March 1. 2017
Learning deepens when students think, talk, read, and write about authentic texts across many different instructional contexts.
February 28. 2017
Early experiences in interactive writing offer kindergarten children an opportunity to learn about letters. At the same time, even though that have very limited knowledge of literacy, they are participating in the construction of a meaningful text. Working with with letters within a known text is a more powerful learning experience than simply working with a letter in isolation. Children are highly engaged because they see that letters have a purpose. And, when they read and write, they must recognize letters that are embedded in words that are embedded in sentences.
During interactive writing, you can draw children's attention to letters and help them learn how to look at them by using the following teaching directives:
- Have the children say the name of the letter (m).
- Talk about the features of the letters (a stick and two humps).
- Demonstrate the motions necessary to make the letter.
- Talk about the motions while making them (pull down, over and down, over and down).
- Have the children trace the letter in the air on the floor, talking aloud about the motions while making them.
- Show the children how to check the letter against a model (alphabet chart or name chart).

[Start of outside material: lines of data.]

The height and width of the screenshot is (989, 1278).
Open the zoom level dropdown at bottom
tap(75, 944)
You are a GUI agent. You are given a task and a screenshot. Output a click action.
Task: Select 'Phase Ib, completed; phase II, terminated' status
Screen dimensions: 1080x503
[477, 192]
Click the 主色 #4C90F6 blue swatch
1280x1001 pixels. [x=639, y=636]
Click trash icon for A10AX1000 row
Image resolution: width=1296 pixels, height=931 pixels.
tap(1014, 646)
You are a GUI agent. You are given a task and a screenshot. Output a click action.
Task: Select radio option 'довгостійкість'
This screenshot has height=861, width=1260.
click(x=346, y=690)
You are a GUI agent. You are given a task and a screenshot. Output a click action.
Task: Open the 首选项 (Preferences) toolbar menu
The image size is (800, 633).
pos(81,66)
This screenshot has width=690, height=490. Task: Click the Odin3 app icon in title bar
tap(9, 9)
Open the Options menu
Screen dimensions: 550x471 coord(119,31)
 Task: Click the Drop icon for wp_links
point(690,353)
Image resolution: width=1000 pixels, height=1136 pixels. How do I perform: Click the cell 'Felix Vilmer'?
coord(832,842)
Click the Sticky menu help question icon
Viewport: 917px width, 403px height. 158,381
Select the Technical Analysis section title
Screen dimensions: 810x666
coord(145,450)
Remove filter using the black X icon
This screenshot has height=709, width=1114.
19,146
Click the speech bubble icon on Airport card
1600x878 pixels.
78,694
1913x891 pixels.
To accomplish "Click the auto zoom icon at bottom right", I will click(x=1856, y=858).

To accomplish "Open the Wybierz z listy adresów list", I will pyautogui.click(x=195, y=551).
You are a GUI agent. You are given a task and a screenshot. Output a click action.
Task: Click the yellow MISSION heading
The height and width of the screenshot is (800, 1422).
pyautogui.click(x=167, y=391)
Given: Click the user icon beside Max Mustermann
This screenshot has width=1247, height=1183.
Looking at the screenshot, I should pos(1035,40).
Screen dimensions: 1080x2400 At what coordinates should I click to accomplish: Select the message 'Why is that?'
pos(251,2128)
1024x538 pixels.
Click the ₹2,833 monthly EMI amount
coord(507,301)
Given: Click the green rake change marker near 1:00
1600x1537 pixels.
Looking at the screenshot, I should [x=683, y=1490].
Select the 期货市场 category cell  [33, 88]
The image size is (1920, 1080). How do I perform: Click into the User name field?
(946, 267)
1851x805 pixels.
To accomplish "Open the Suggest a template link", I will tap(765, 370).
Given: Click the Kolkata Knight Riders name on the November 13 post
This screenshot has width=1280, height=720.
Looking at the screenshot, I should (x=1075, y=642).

- Show the children how to make connections between the letter and known words, particularly names.
Adapted from Interactive Writing: How Language & Literacy Come Together, K-2 by Andrea McCarrier, Irene C. Fountas, and Gay Su Pinnell. Copyright (c) 2000 by Andrea McCarrier, Irene C. Fountas, and Gay Su Pinnell. Published by Heinemann.
February 24. 2017
Learning does not occur in stages but is a continually evolving process.
February 23. 2017
Learners progress in their individual ways, but they ultimately reach the same goal--a complex and flexible literacy processing system.
February 22. 2017
Learning does not automatically happen; most students need expert teaching to develop high levels of reading and writing expertise.
February 21. 2017
Struggling readers need to build a core of words that they know quickly and automatically--that they can recognize without effort. They also need to develop a system for learning how to learn words. Here are some ideas for ways to help children look at and learn a new word:
1. Use language that makes it clear you are talking about a word: "This word is _____." (Some children confuse letters and words.)
2. Tell children to look at the beginning of the word and show them what that means (first letter on the left).
3. Read the word to children as you run your finger under the word, left to right.
4. Ask children to look closely at the word and say what they notice at the beginning.
5. Ask them to look at the word and then read it as they use a finger to check it, left to right.
6. Remind them of another word that will help them remember a new word: an, and; the, then.
7. Help children notice the first letter and then look at the rest of the letters in the word, left to right, to notice more.
8. Give children magnetic letters in order to build the word left to right.
9. After building the word, have children take it apart and build it several times.
10. After building the word several times, have children write the word.
11. Show children how to check the word they have written letter by letter: a, a, n, n, d, d.
12. Have children, using magnetic letters, break the word apart by pulling down the first letter (s) and then the rest of the letters, e.g., s-ee, th-e.
From When Readers Struggle: Teaching That Works by Irene C. Fountas and Gay Su Pinnell. Copyright (c) 2009 by Irene C. Fountas and Gay Su Pinnell. Published by Heinemann.
February 17. 2017
Text analysis and close observation of behaviors are the most important resources for your moment-to-moment teaching in guided reading.
February 16. 2017
You select language in response to the reading behaviors you observe.
February 15. 2017
Assessment is not teaching; it is gathering information for teaching.